> _What is needed_:
Omit every picture, and retype the lines that run from the beginning of the data below through the line containing "You are a computer-use", inclusive.

> _Input material_:
--- --- ---

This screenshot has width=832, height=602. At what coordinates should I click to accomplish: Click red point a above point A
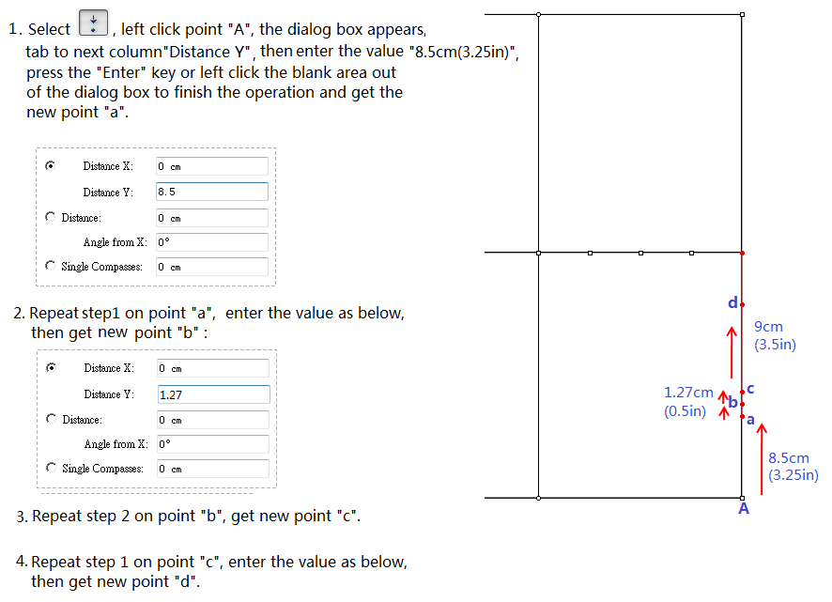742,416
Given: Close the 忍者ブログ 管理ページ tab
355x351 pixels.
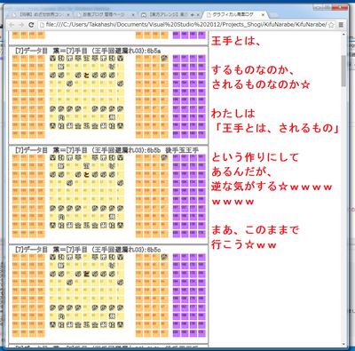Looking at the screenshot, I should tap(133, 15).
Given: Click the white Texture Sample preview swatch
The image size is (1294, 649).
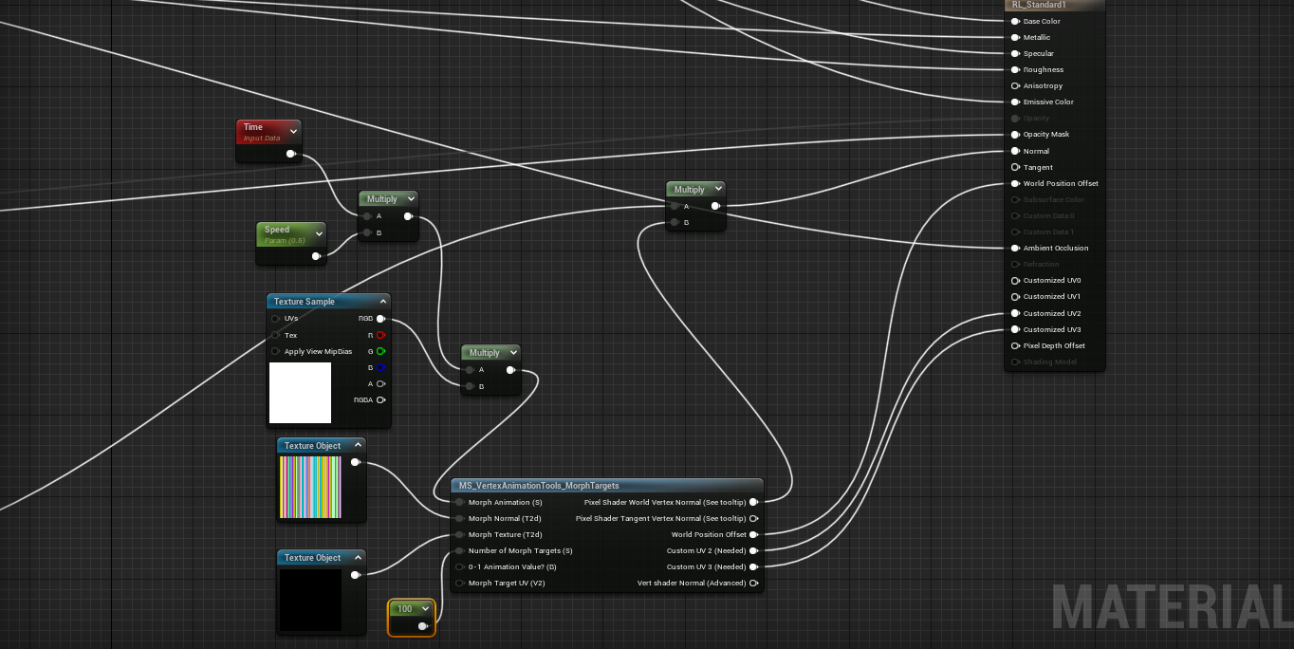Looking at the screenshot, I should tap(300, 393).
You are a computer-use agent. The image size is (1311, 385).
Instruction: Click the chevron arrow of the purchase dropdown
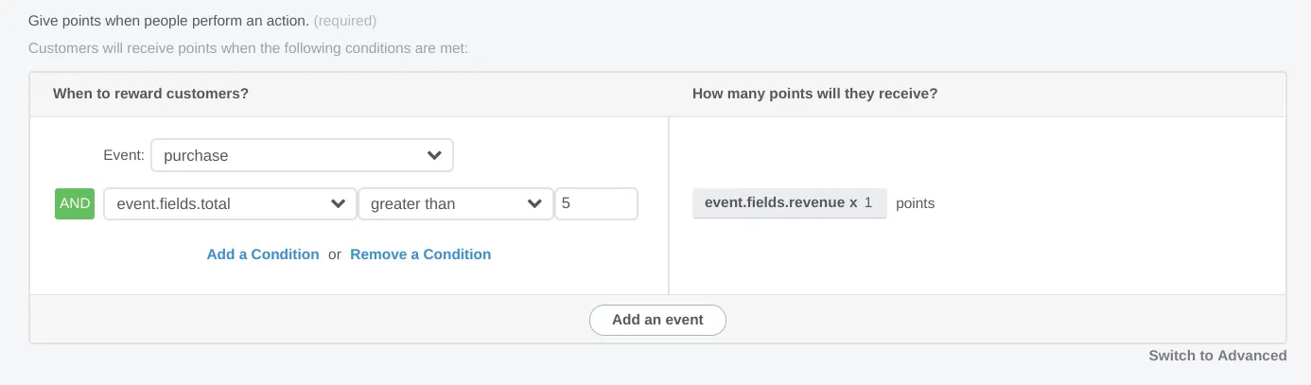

--- --- ---

> _Answer for this exercise_:
This screenshot has width=832, height=602. At what coordinates should I click to accomplish: Click red point a above point A
742,416
Given: Close the 忍者ブログ 管理ページ tab
355x351 pixels.
Looking at the screenshot, I should tap(133, 15).
Given: Click the white Texture Sample preview swatch
The image size is (1294, 649).
Looking at the screenshot, I should tap(300, 393).
You are a computer-use agent. The image size is (1311, 385).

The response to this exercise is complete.